An orbital pass (or simply pass) is the period in which a spacecraft is above the local horizon, and thus available for line-of-sight communication with a given ground station, receiver, or relay satellite, or for visual sighting. The beginning of a pass is termed acquisition of signal (AOS); the end of a pass is termed loss of signal (LOS). The point at which a spacecraft comes closest to a ground observer is the time of closest approach (TCA).

==Timing and duration==
The timing and duration of passes depends on the characteristics of the orbit a satellite occupies, as well as the ground topography and any occulting objects on the ground (such as buildings), or in space (for planetary probes, or for spacecraft using relay satellites). The longest duration ground pass will be experienced by an observer directly on the ground track of the satellite. Path loss is greatest toward the start and end of a ground pass, as is Doppler shifting for Earth-orbiting satellites.
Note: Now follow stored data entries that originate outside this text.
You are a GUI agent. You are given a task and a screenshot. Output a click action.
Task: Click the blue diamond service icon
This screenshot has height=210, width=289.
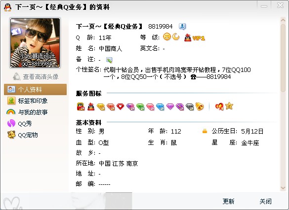tap(160, 106)
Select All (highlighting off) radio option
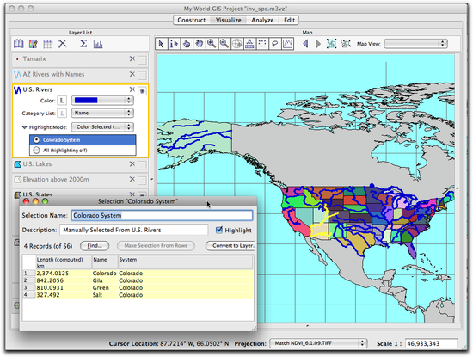This screenshot has height=357, width=473. [36, 150]
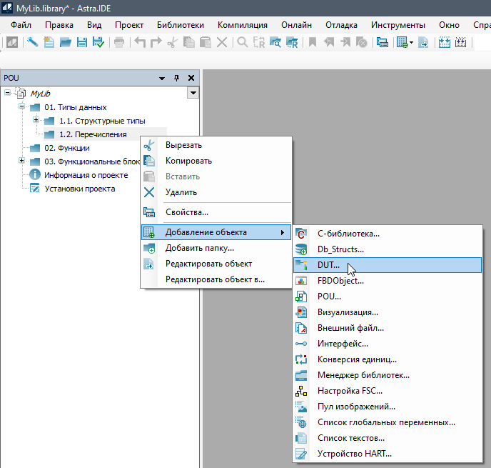
Task: Click the Open project folder toolbar icon
Action: click(66, 42)
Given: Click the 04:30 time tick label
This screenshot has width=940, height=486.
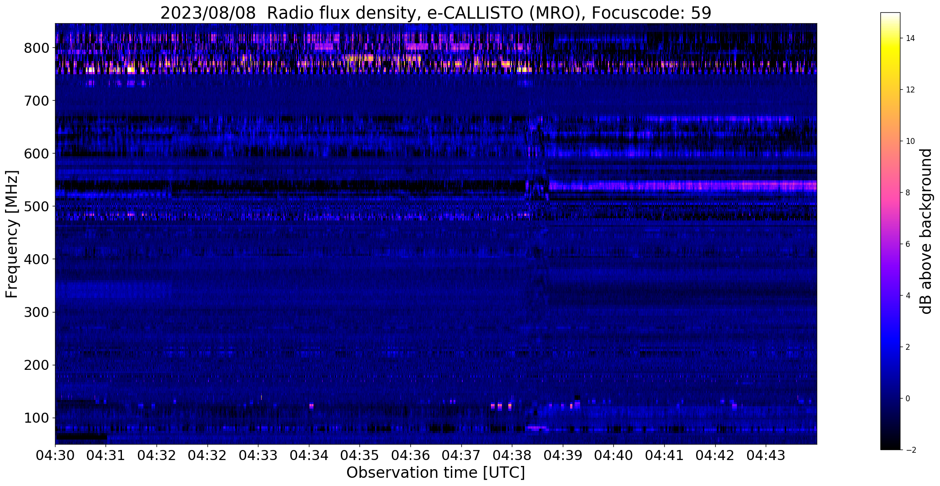Looking at the screenshot, I should point(55,455).

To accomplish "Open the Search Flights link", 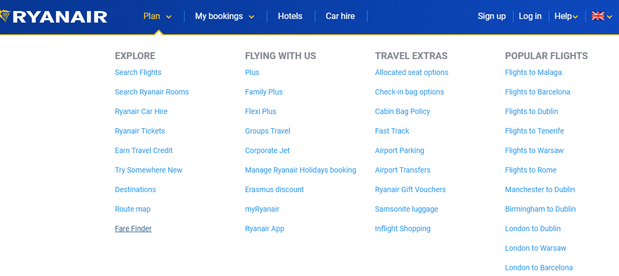I will pyautogui.click(x=138, y=72).
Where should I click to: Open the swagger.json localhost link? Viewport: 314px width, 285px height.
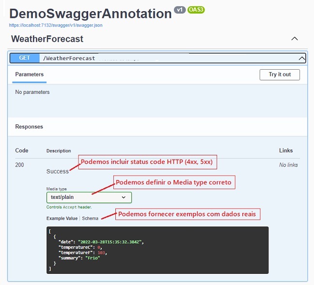click(56, 25)
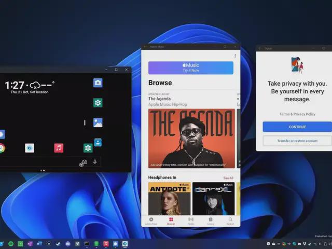Screen dimensions: 332x249
Task: Launch the red Music app icon
Action: 59,148
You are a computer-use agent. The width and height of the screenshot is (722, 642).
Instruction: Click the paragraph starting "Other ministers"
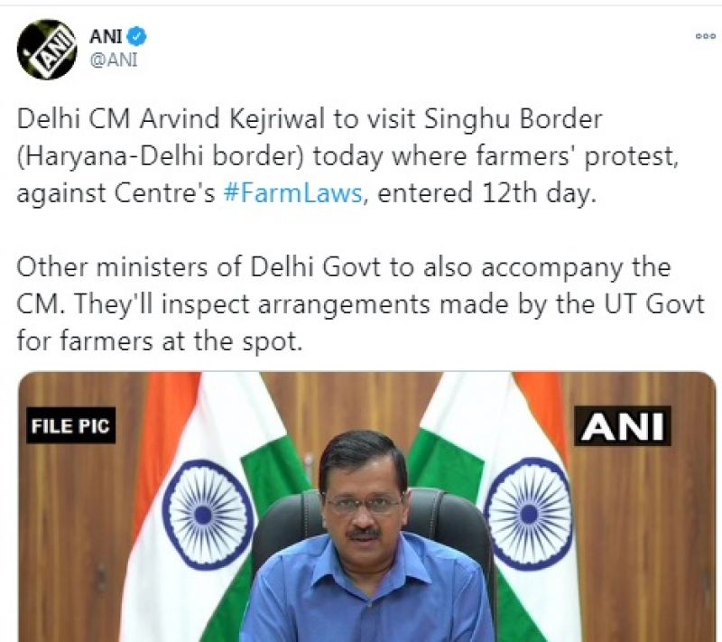(x=361, y=303)
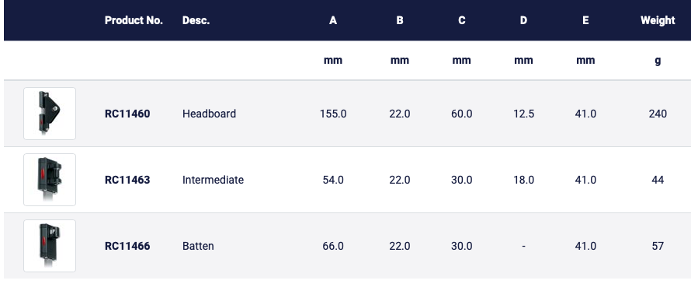This screenshot has height=284, width=691.
Task: Click the 240 weight value
Action: click(x=658, y=114)
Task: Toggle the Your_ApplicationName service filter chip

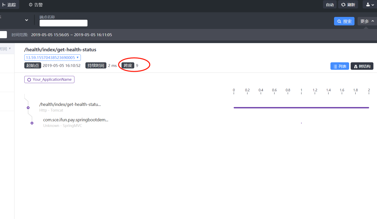Action: click(49, 79)
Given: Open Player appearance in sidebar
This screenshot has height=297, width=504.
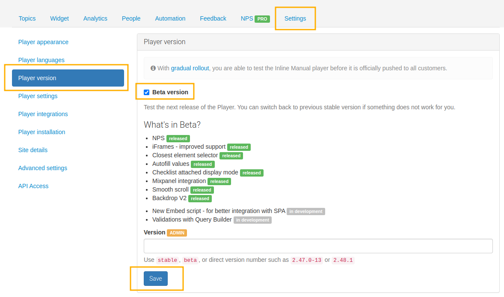Looking at the screenshot, I should pos(43,42).
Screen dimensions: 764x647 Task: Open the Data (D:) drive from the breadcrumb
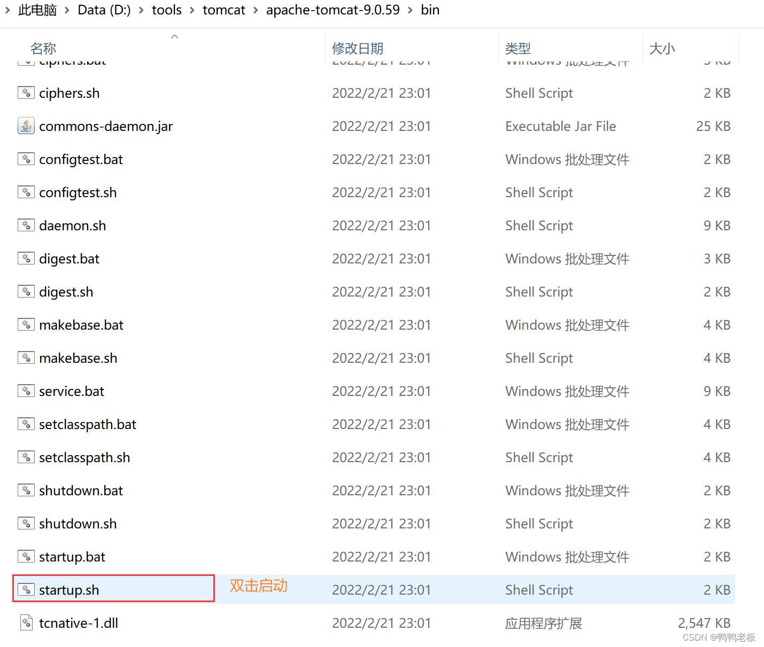pyautogui.click(x=104, y=10)
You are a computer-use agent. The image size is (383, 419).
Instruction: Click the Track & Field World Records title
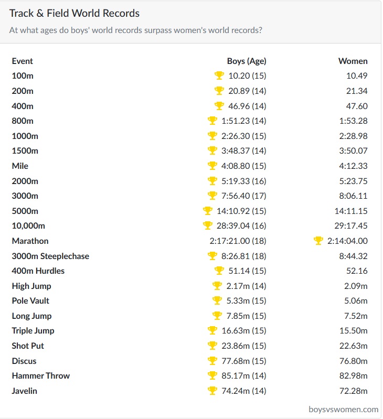[75, 13]
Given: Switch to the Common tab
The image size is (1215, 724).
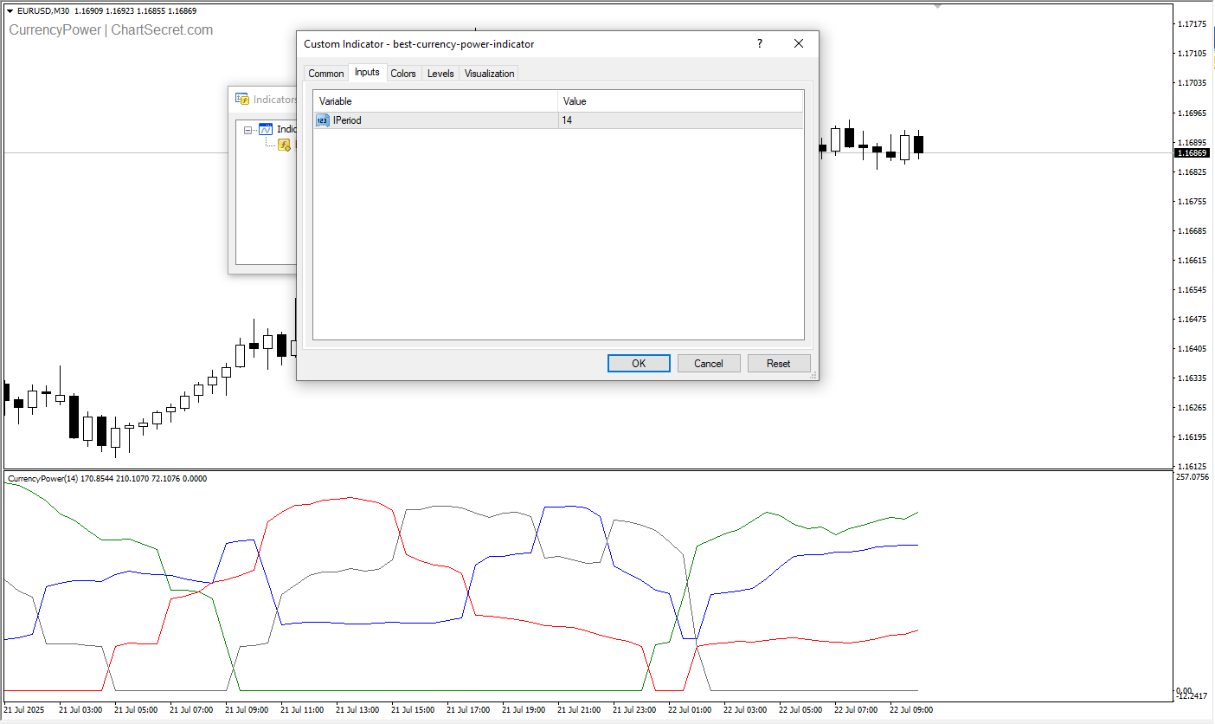Looking at the screenshot, I should (326, 74).
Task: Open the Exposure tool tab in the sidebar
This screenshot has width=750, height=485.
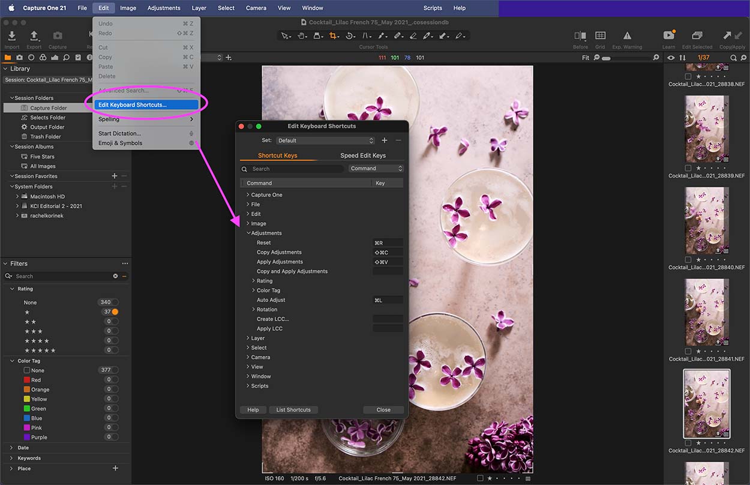Action: 53,57
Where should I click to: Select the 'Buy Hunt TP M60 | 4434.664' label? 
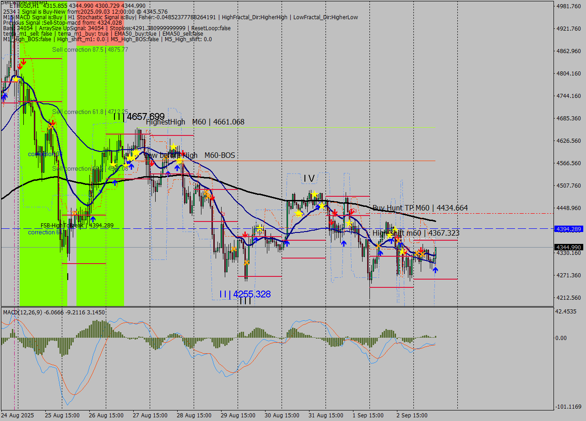[421, 208]
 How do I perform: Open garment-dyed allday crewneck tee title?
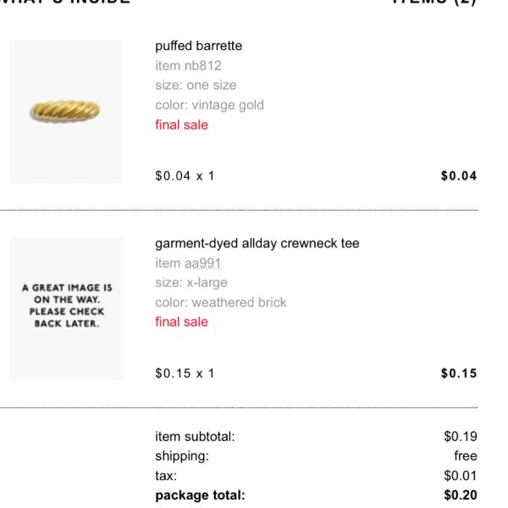257,243
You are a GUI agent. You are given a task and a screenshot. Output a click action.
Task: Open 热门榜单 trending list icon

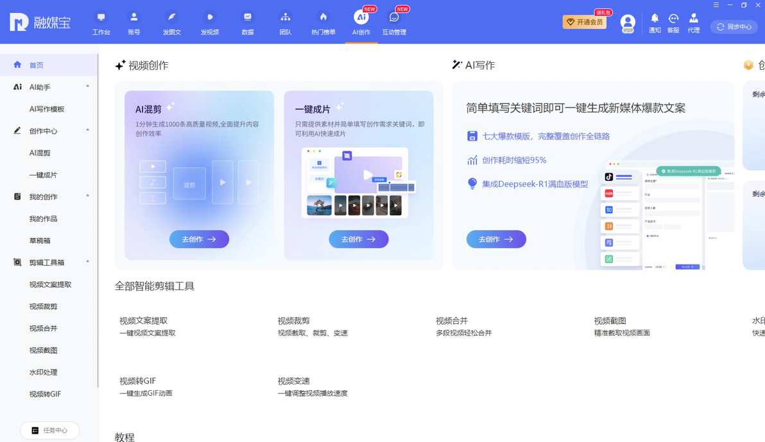pyautogui.click(x=323, y=18)
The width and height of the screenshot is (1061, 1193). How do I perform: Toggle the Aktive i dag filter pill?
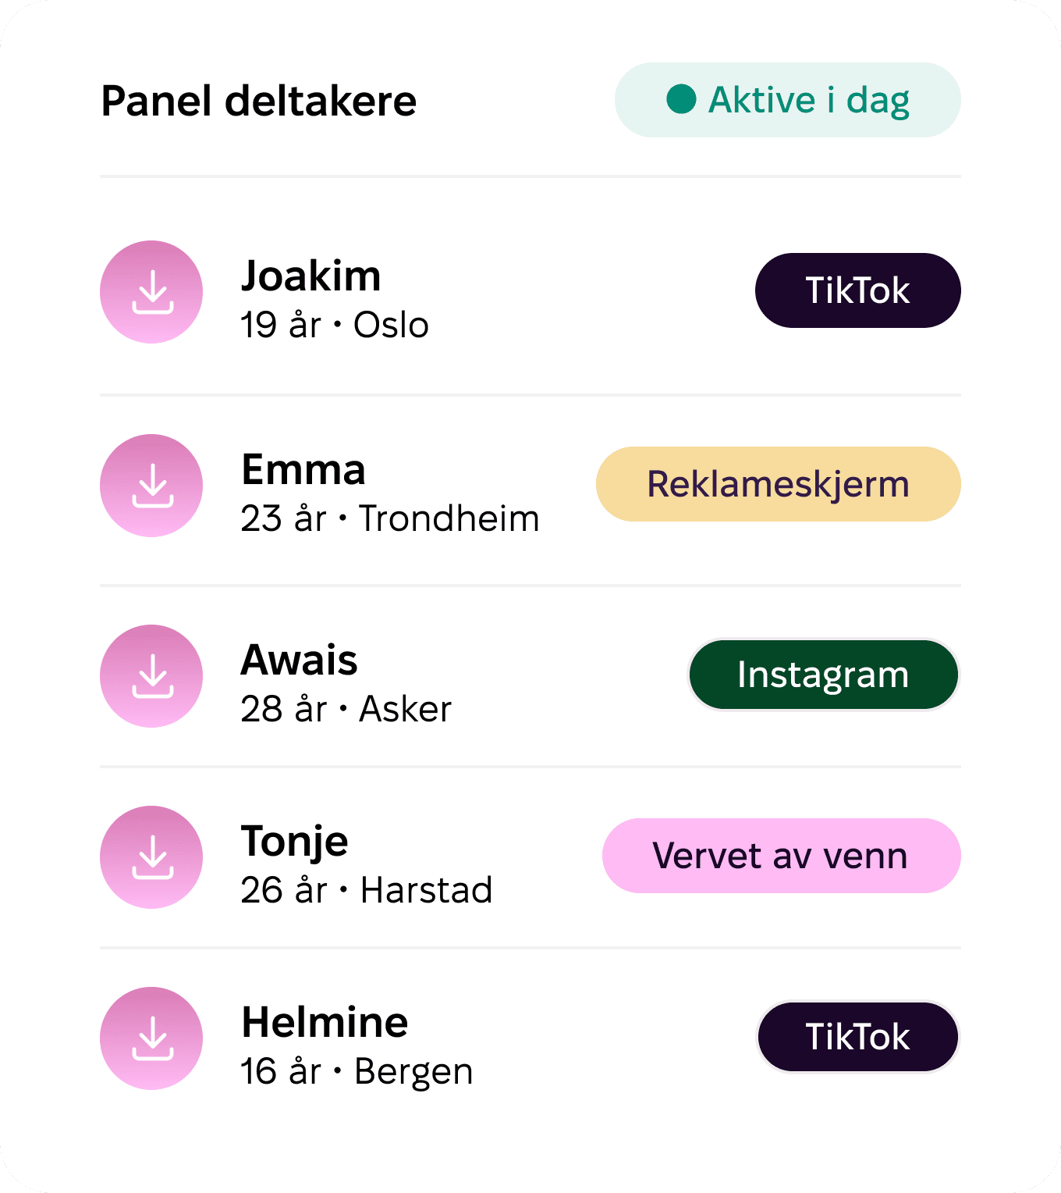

Satellites in geosynchronous orbit may be continuously visible from a single ground station, whereas satellites in low Earth orbit only offer short-duration ground passes (although longer contacts may be made via relay satellite networks such as TDRSS). Satellite constellations, such as those of satellite navigation systems, may be designed so that a minimum subset of the constellation is always visible from any point on the Earth, thereby providing continuous coverage.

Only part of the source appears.